I agree wholeheartedly on No. 6 on the excitement of print, plus its credibility. Coverage in a real, non-electronic publication with a history of competence and integrity has significantly more value than coverage in most online media and blogs (the latter being, of course, fairly low on the credibility scale). Seeing your story in the print edition of the NYT, WSJ, Economist or even your home town daily paper generates a great sense of accomplishment. PR professionals almost expect coverage to land in on-line media, so the so-called earned media isn’t as dear online as in print. Of course the print media have a website, RSS feed, Twitter feed, etc., so you can have the best of both worlds. And it’s a world I surely want to continue in perpetuity.
On the other side of the debate, Ross Dawson, a futurist, was speaking to Newspaper Publishers’ Association in Australia and predicted that within 10 years, mobile reading devices would allow people to consume news on the run and be the “primary news interface”.
He predicted the costs would fall from the $600 iPad level to under $10. “More sophisticated news readers will be foldable, or rollable, gesture-controlled and fully interactive,” he said.
He predicted journalism would be “increasingly crowdsourced” to “hordes of amateurs overseen by professionals.” (We now have that on the web, mostly with no adult supervision)

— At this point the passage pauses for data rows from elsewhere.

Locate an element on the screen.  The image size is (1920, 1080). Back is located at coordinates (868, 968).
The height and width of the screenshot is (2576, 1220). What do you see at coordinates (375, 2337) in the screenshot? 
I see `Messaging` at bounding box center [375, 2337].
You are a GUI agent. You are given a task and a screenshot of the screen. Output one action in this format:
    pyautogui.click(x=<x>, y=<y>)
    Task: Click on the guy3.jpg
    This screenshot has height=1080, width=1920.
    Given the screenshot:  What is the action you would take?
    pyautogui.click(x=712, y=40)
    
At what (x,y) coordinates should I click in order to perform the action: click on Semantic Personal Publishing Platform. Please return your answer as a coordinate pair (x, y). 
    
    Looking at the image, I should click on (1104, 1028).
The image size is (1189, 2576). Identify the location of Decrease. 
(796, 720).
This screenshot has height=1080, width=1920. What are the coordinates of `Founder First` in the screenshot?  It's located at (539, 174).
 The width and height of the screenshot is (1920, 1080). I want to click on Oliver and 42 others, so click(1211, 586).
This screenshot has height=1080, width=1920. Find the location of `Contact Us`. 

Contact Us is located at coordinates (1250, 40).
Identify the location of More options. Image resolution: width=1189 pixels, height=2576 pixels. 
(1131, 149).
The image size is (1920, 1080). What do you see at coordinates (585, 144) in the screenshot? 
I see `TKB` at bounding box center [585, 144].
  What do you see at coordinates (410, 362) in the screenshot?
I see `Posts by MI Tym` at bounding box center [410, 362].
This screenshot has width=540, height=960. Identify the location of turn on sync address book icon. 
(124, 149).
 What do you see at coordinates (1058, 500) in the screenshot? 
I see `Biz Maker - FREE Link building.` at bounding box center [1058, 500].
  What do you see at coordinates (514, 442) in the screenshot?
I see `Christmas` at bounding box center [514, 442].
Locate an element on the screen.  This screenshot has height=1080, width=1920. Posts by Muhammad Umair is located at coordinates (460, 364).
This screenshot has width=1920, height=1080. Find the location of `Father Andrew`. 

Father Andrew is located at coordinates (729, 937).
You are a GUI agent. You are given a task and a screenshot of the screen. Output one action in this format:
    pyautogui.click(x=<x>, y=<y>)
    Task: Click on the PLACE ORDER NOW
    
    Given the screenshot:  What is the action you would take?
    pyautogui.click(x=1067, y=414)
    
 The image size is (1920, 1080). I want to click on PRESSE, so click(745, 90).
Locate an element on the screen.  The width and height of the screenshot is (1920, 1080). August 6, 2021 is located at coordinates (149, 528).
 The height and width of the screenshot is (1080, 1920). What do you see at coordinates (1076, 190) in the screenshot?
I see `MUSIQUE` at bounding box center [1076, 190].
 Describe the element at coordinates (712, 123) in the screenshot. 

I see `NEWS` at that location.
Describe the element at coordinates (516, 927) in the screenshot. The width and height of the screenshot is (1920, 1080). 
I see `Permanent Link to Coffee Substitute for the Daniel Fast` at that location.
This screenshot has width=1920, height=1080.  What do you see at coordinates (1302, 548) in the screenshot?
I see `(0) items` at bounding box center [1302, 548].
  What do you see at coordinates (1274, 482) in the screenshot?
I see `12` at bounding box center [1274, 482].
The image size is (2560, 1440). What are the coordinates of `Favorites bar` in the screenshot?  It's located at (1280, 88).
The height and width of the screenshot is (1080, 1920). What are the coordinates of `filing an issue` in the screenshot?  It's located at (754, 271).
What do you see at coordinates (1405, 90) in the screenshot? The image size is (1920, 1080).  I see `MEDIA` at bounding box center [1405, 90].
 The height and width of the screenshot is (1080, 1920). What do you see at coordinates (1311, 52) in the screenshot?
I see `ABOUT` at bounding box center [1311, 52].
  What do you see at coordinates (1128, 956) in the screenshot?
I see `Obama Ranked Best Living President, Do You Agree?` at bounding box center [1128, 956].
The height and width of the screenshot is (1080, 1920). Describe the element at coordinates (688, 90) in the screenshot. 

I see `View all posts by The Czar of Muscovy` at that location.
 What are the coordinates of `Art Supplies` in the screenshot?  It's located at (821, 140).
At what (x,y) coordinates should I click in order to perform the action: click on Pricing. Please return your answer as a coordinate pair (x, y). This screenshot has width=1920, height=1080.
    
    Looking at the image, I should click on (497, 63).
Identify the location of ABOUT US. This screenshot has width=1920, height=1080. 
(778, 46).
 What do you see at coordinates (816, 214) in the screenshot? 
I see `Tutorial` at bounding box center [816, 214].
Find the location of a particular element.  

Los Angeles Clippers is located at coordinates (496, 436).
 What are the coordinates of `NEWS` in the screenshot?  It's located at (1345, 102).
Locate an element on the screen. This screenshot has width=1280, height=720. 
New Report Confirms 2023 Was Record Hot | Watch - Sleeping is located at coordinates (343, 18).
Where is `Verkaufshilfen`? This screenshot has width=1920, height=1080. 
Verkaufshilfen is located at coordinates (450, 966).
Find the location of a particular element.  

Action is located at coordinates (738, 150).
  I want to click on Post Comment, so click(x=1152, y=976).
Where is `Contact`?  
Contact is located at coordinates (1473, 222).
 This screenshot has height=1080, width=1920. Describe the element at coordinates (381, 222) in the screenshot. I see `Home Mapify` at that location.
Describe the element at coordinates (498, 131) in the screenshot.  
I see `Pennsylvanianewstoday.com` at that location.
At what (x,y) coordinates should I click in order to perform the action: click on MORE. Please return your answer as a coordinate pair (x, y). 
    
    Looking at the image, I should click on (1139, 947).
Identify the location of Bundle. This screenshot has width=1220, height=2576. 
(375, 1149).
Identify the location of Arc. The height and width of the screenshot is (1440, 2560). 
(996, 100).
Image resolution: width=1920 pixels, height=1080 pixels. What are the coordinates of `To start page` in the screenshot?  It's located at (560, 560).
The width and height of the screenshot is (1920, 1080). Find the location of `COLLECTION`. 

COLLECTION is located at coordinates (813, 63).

He did predict expert journalists would still be employed in Australia. Audiences would be guided to trusted journalists by some form of public reputation measures (probably recorded from electronics sensors implanted in our skins and transmitted wirelessly to the Media Measurement Algorithm Monitor in the sky).
Bottom line: this former printer journalist and long-time PR practitioner believes the printed word will continue to be valued by many, most notably those with a sense of the weight of non-electronic media. I read four papers every morning with breakfast and love to see how the news is played, the relationships of stories, news judgment in context and find new discoveries on every page. Sure, you can get a little serendipity online, but I don’t think the medium works that way. I find the printed variety better for scanning and quickly absorbing the flow of news and trends. I can turn a page and scan it faster for information than I can scrolling through a website screen or agonizing as I view 14 lines of news at a time on my Blackberry.
Joe, thanks for the post. I second the motion: print is rebounding — in 2011 and beyond.